In Kolonaki Square
David Patrikarakos
On 6 May, I went with my father to vote at our local polling station in Maroussi in north Athens. The anger in the queue was palpable. It was unsurprising that the centre-left Pasok had its parliamentary majority wiped out, coming third with 13 per cent of the vote and winning a mere 41 seats out of 300. Pasok’s former coalition partner, the centre-right New Democracy, came top, but with less than 19 per cent of the vote and only 108 seats, couldn’t form a government. The left-wing anti-austerity party, Syriza, came second, with just over 16 per cent of the vote and 52 seats (taken together, the various far-left parties won about a third of the vote). And the overtly fascist Golden Dawn received nearly 7 per cent of the vote, gaining 21 seats. The result may have been unclear, but the message was not: a total rejection of the EU, ECB and IMF’s bailout plan, and of austerity.
A few days after the elections, a waiter at the Café Peros in Kolonaki Square in central Athens told me that he had voted for Golden Dawn ‘to punish the 300 pigs in parliament’. ‘They say they are Nazis but I don't care,’ he said. ‘Pasok and New Democracy are thieves; they have stolen 300 euros a month from me and the same from my wife.’ He was referring to the austerity measures. ‘And I have been working for 25 years. Golden Dawn care about the people; the pigs do not.’
Many Greeks have experienced wage cuts of up to 50 per cent, and some taxes and state levies have been raised almost tenfold. The coalition government of Pasok and New Democracy could only promise more of the same, assuring its creditors that further public spending cuts would raise another 11.4 billion euros by 2014.
In the days following the election, Alexis Tsipras, Syriza’s 37-year-old leader, was to be seen on every Greek TV channel (at least those not on strike) telling the people what they wanted to hear. Under Syriza, he explained, Greece would remain in the euro but renegotiate the bailout package, making the cuts less severe – the best of both worlds, which Pasok and New Democracy knew was impossible.
Syriza’s attempts to form an anti-austerity coalition were no more successful than New Democracy's efforts to assemble one that would continue the policy. Pasok couldn’t cobble anything together either.
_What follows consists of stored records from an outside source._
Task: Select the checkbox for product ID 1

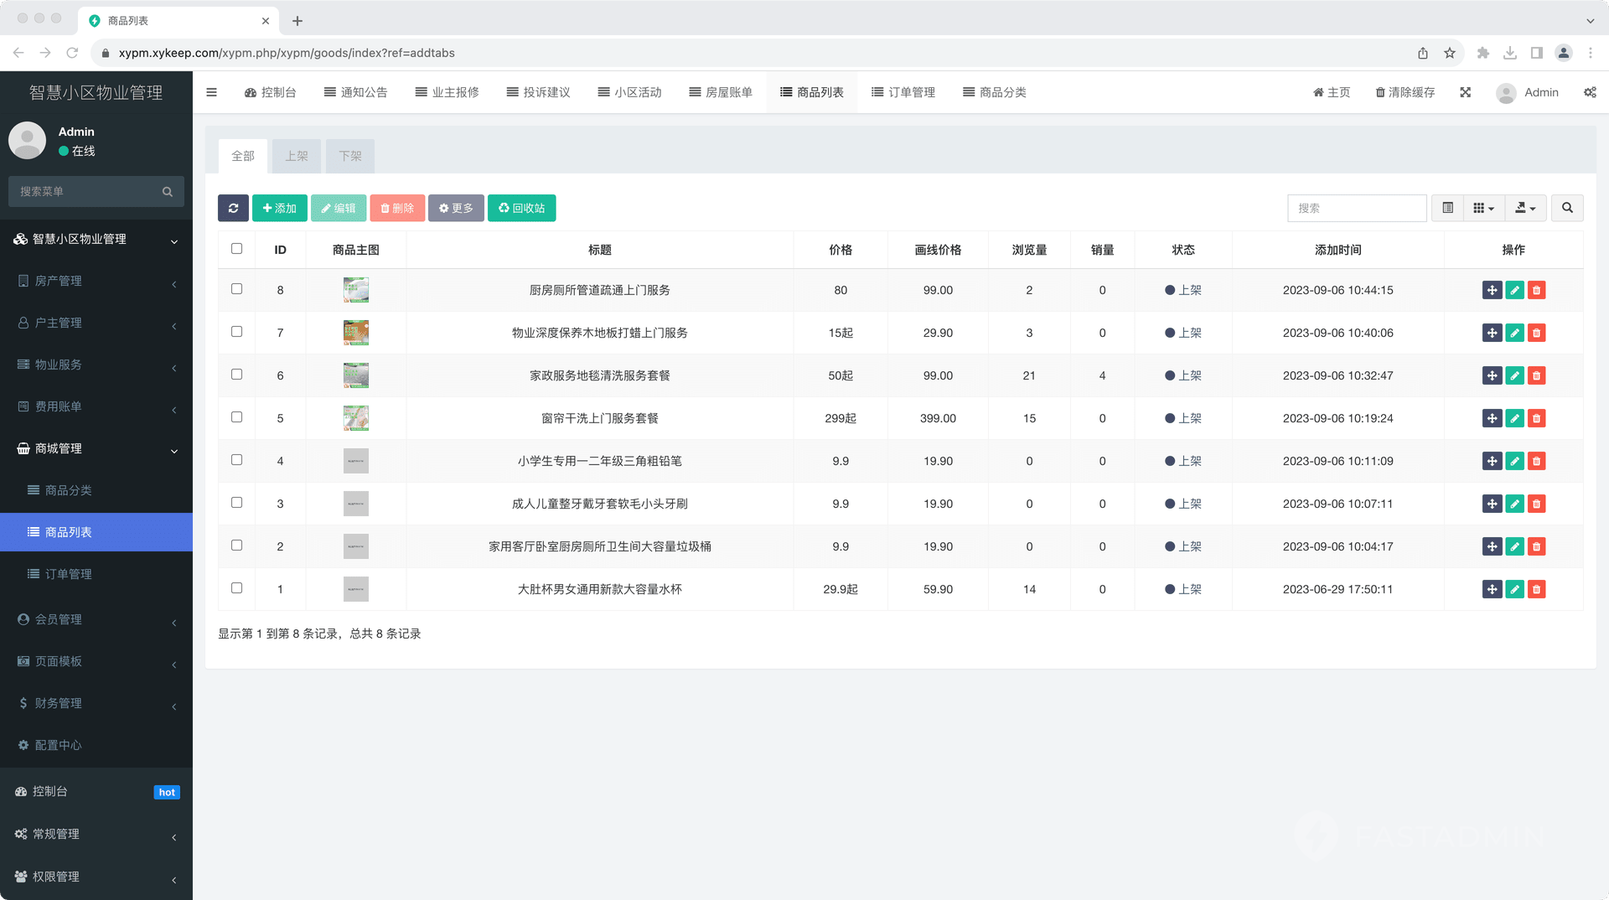Action: [x=237, y=588]
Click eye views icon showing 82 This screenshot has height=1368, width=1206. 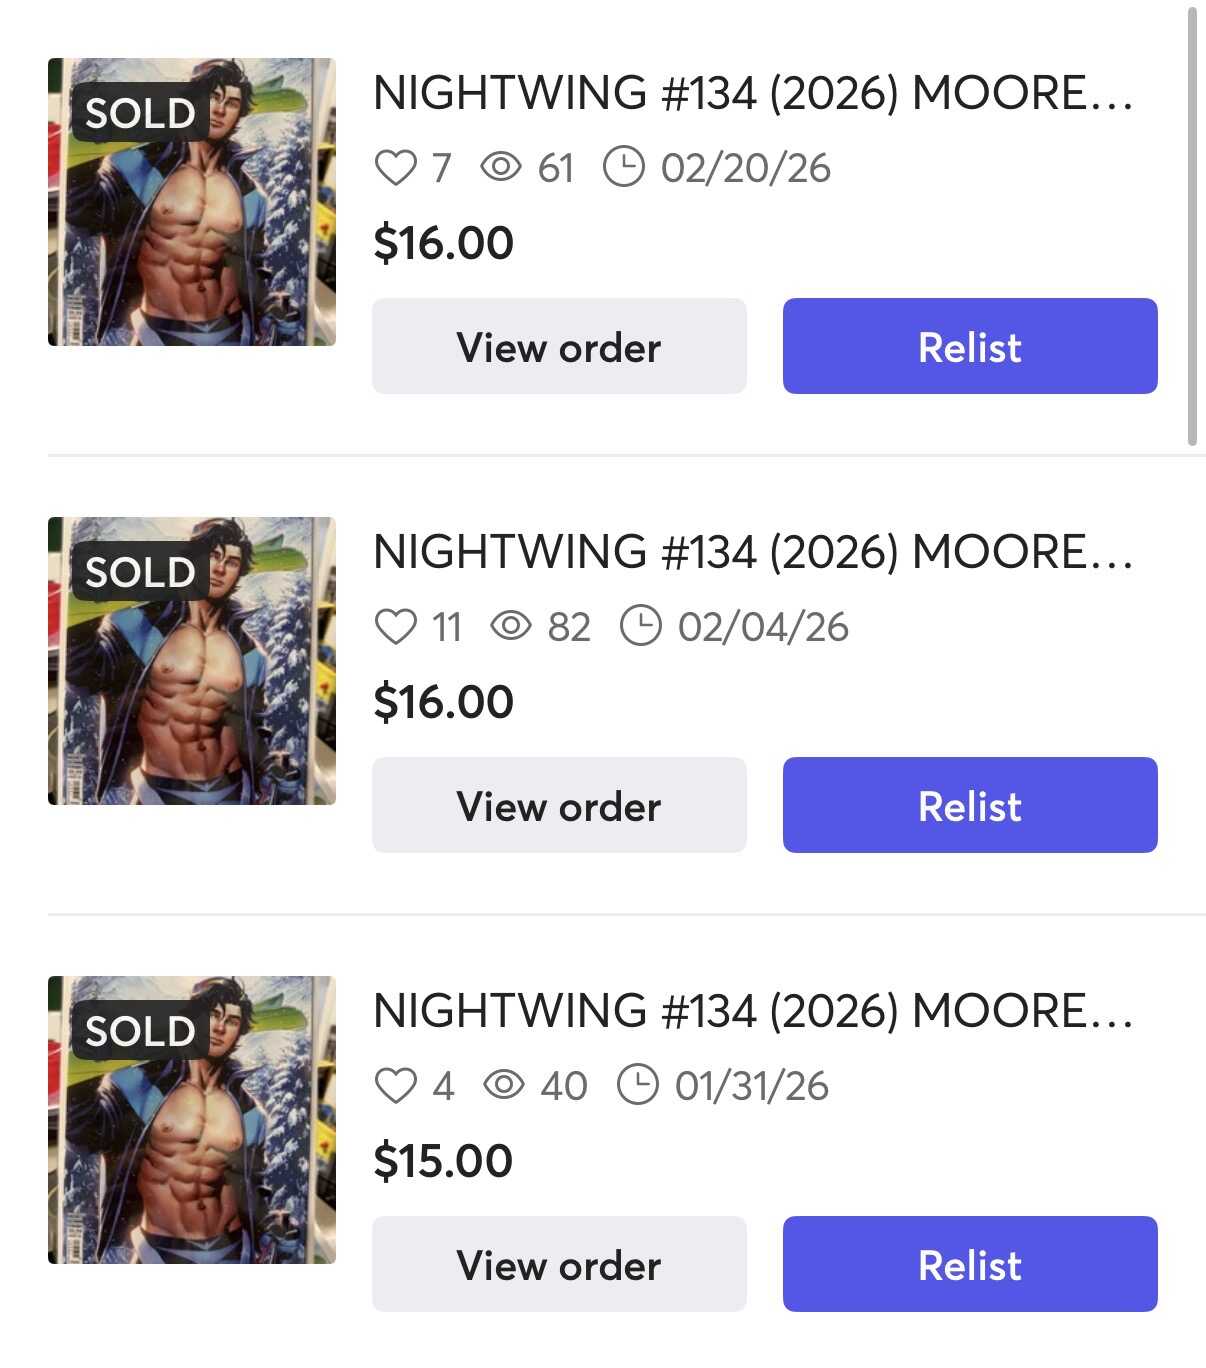tap(511, 626)
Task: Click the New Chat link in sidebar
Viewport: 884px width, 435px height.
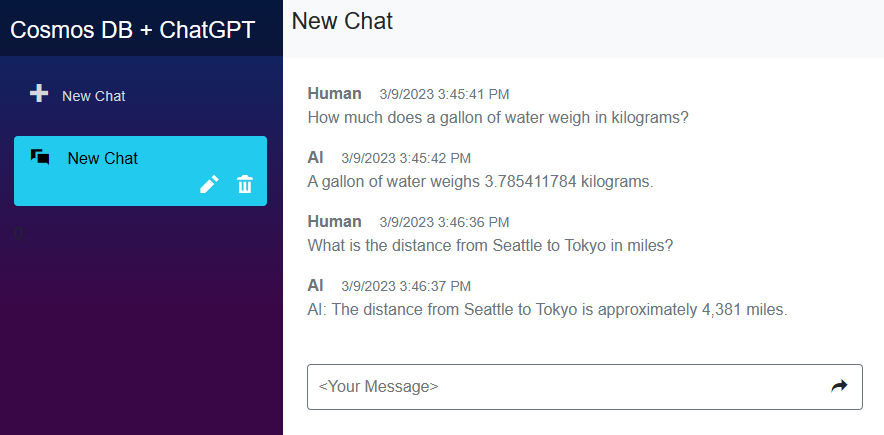Action: [93, 96]
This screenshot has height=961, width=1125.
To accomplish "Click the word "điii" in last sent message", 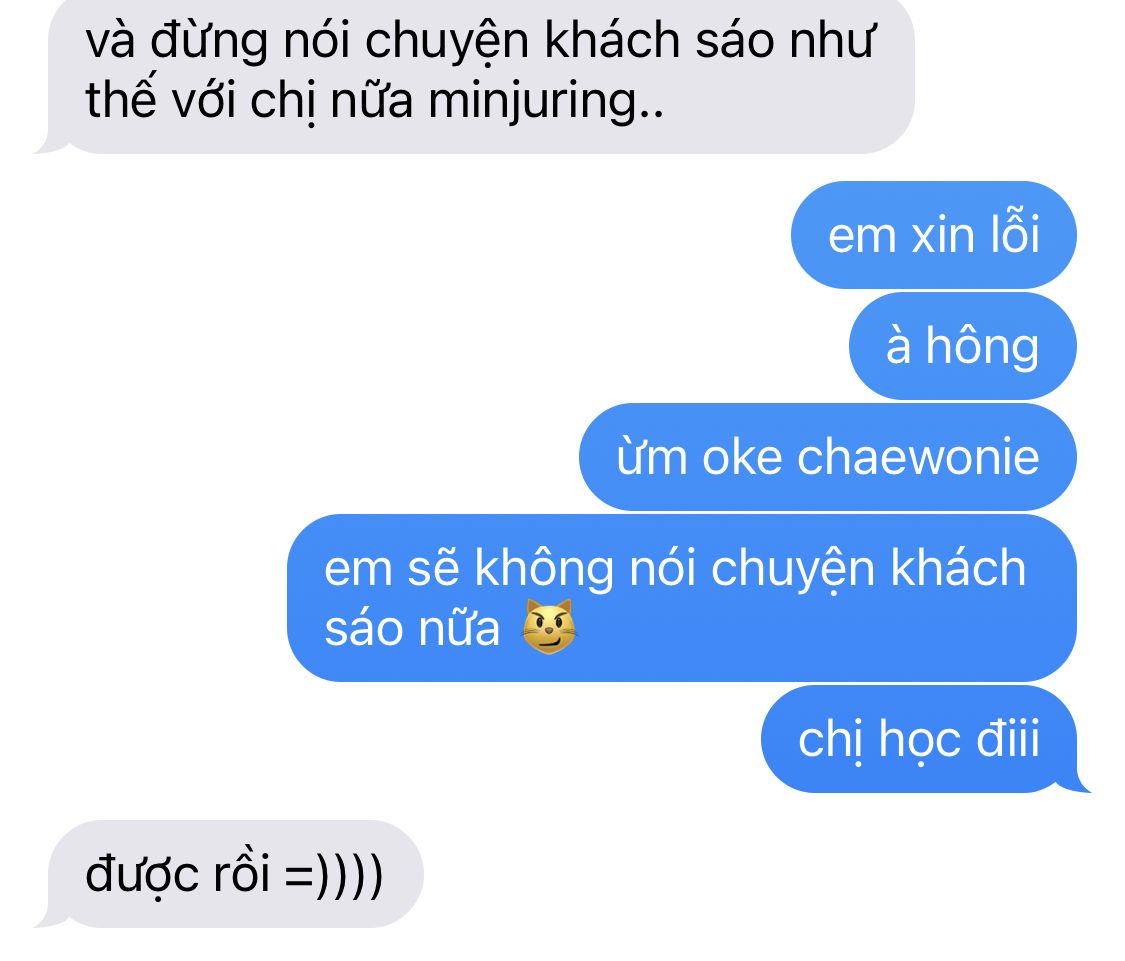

The final round of all-party talks broke down on 15 May, with leaders walking out and publicly accusing each other of sabotaging the discussions.
New elections have been called for 17 June. In the meantime, Greece is stuck in a period of intense crisis – and so is the eurozone. About a year ago, a former Pasok MP, George Floridis, told me that the political class needed to unite to tackle one of the darkest times in Greece’s modern history. The possibility of that happening seems more distant now than ever.
On Thursday I was in Kolonaki Square again. Greece had been without a government for almost two weeks. ‘You see?’ the waiter at the Café Peros shouted at me. ‘I was right to vote for Golden Dawn. Those other idiots can’t do anything.’